Green synthesis of silver and zinc oxide nanoparticles using Justicia adhatoda leaf extract for antimicrobial and anticancer applications
摘要
The clinical performance of standard chemotherapeutics is often limited by systemic toxicity and the rapid development of multidrug resistance. To address these challenges, we used an aqueous extract of Justicia adhatoda leaves to develop a sustainable, plant-based method for synthesizing Zinc Oxide (ZnO) and Silver (Ag) nanoparticles. This green approach provides a biocompatible alternative to traditional chemical methods, reducing hazardous waste. We characterized the resulting materials using XRD, FTIR, UV–Vis, FE-SEM, EDX, and Zeta potential analysis. Structural analysis confirmed that the synthesized ZnO nanoparticles formed a crystalline hexagonal wurtzite structure with an average particle size of 72.0 nm. In contrast, the Ag nanoparticles exhibited a face-centered cubic geometry with a mean particle size of 39.46 nm. Zeta potential measurements revealed high surface stability for both nanostructures, showing negative surface charges that prevent agglomeration. In the biological assay, ZnO NPs exhibited broader and more consistent antibacterial efficacy against Staphylococcus aureus and Klebsiella pneumoniae than Ag NPs in standard well diffusion. Time-kill kinetics further substantiated that ZnO NPs demonstrated more rapid, concentration-dependent bactericidal action over a 24-h window compared to Ag NPs. Conversely, MIC and MBC analyses showed that Ag NPs were highly effective against specific strains, such as S. aureus (1.56/3.125 µg/mL). Both nanostructures demonstrated potent, dose-dependent cytotoxicity against HeLa and A549 cancer cell lines.

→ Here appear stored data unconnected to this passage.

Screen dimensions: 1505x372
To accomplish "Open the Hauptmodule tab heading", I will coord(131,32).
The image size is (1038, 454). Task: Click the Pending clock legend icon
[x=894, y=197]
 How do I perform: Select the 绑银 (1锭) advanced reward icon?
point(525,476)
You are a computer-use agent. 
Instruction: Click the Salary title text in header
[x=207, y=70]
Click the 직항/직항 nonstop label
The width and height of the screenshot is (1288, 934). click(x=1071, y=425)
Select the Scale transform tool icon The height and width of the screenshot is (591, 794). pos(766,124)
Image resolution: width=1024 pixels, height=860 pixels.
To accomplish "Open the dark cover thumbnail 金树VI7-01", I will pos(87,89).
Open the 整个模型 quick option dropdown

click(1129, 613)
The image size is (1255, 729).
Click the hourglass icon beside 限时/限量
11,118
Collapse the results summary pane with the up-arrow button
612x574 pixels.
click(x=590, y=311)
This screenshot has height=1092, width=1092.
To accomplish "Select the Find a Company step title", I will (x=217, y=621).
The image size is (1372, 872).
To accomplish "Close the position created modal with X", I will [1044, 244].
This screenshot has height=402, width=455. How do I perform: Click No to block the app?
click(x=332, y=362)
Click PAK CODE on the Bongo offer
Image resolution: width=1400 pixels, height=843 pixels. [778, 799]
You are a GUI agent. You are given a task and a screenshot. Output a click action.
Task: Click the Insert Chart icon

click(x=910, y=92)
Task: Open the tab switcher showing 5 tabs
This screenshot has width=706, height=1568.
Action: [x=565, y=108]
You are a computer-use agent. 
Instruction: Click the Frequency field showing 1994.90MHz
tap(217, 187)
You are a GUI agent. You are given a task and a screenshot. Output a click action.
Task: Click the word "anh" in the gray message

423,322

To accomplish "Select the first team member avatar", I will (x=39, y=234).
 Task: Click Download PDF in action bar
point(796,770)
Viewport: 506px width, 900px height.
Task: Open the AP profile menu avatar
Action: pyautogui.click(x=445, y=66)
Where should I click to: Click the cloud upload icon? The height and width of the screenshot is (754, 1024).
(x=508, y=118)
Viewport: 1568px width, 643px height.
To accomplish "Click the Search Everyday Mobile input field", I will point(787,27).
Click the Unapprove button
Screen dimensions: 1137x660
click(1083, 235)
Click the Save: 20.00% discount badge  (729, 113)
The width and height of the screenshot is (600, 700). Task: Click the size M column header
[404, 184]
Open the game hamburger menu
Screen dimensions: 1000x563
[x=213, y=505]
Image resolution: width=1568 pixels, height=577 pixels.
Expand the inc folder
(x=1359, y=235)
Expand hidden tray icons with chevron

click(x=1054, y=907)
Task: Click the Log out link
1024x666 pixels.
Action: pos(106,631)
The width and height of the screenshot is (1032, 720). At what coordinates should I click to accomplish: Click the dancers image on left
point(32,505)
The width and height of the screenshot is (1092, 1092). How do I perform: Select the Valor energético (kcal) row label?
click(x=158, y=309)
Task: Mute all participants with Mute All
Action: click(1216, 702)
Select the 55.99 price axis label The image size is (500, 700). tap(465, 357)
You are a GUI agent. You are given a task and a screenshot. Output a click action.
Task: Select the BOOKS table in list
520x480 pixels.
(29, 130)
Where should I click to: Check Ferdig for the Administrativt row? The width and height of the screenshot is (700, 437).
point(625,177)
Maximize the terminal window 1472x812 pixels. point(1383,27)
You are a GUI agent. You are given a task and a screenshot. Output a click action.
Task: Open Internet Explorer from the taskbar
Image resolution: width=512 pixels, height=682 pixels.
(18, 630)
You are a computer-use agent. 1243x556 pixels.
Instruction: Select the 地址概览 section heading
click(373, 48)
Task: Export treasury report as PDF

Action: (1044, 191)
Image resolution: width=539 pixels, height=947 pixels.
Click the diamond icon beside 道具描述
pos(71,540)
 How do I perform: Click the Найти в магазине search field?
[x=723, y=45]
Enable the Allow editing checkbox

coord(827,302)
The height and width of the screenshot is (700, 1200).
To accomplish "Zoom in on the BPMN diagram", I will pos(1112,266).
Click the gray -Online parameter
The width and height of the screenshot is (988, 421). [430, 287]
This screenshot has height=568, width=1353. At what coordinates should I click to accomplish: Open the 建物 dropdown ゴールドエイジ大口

To the best of our knowledge, this is the first comparative study between ZnO and Ag nanoparticles synthesized from Justicia adhatoda under identical conditions. These findings highlight Justicia adhatoda as a powerful reducing and stabilizing agent, supporting the development of a scalable platform for multifunctional nanomaterials in targeted therapeutics.